Of course the IPCC claims future warming, not past, will be catastrophic. Yet its scenarios show all of mankind wealthier, several times over, by the end of this century and the next, even if we do nothing to slow global warming. Why? Because the same fossil fuel energy that drives the warming also drives economic growth. And with that added wealth comes reduced vulnerability to pretty much every risk to health and life imaginable, climate related or not.

In short, the case for harm from CO2 emissions from fossil fuel use is extremely tenuous even if we grant the IPCC’s estimates of 1.5–4.5°C (with “best estimate” of 3.0°C) of warming in response to doubled CO2 concentration.
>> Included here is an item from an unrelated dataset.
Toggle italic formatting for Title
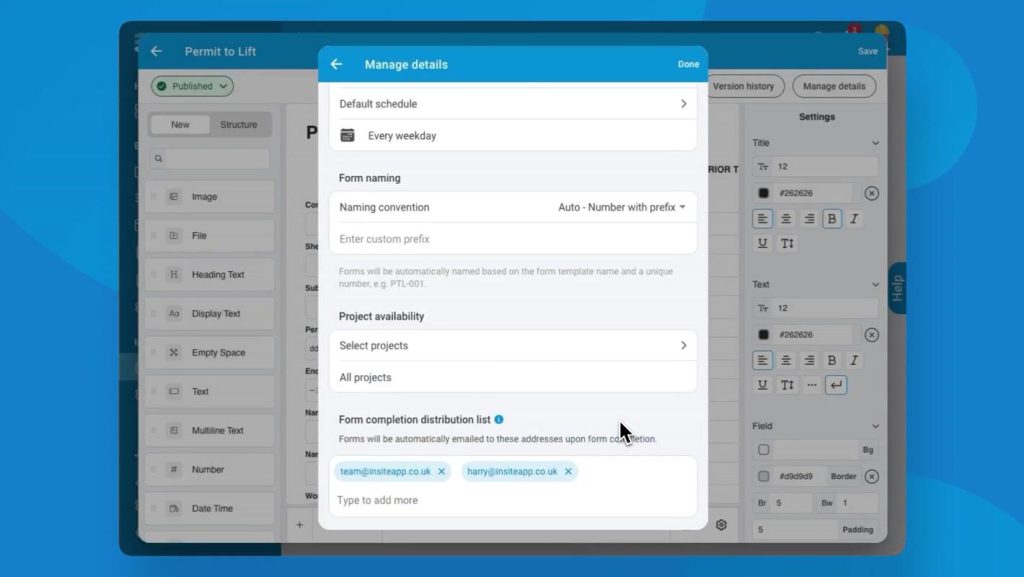 coord(856,218)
And because that “best estimate” calls for GAT to rise at a rate two to three times faster than actually observed over the relevant period, and because natural contributors to GAT’s rise can’t be ruled out, that estimate is almost certainly high by a factor of two, three, or more.

That is why estimates of climate sensitivity (how much warming comes from doubled CO2) published in refereed journals have been declining over the last fifteen years or so, with various experts estimating it at from 0.3–2.0°C, which is below what the IPCC considers the danger threshold.

Then, unlike with smoking, there are the offsetting benefits: Rising atmospheric CO2 causes increased plant growth all over the world, making more food available for animals and people—especially the poor, and energy from fossil fuels makes people wealthier and so healthier and longer lived.

So it will be far more difficult to prove fraud on the part of “climate change deniers”—in or out of the fossil fuel industry—than it was with the tobacco industry.

I suspect Lynch and Whitehouse know this and that ultimately there will be no prosecutions. But the threat has a chilling effect. Some climate scientists will be afraid to publish disagreements or even do research that might provide evidence against alarmism.

That is bad news for science, which thrives on vigorous, open, unimpeded debate, even over matters on which there is overwhelming consensus (such as the belief, which prevailed for decades, that peptic ulcers were caused by excess stomach acid and spicy foods—a belief overturned in the 1980s when it was proved that most are caused by bacterial infection, a discovery that won the Nobel Prize).

It’s also bad news for public policy, which likewise thrives on open debate.

There should be no lynch mob against freedom of speech, press, and scientific inquiry. They are the friends of truth, liberty, and human well-being. The enemies are those who would squelch them.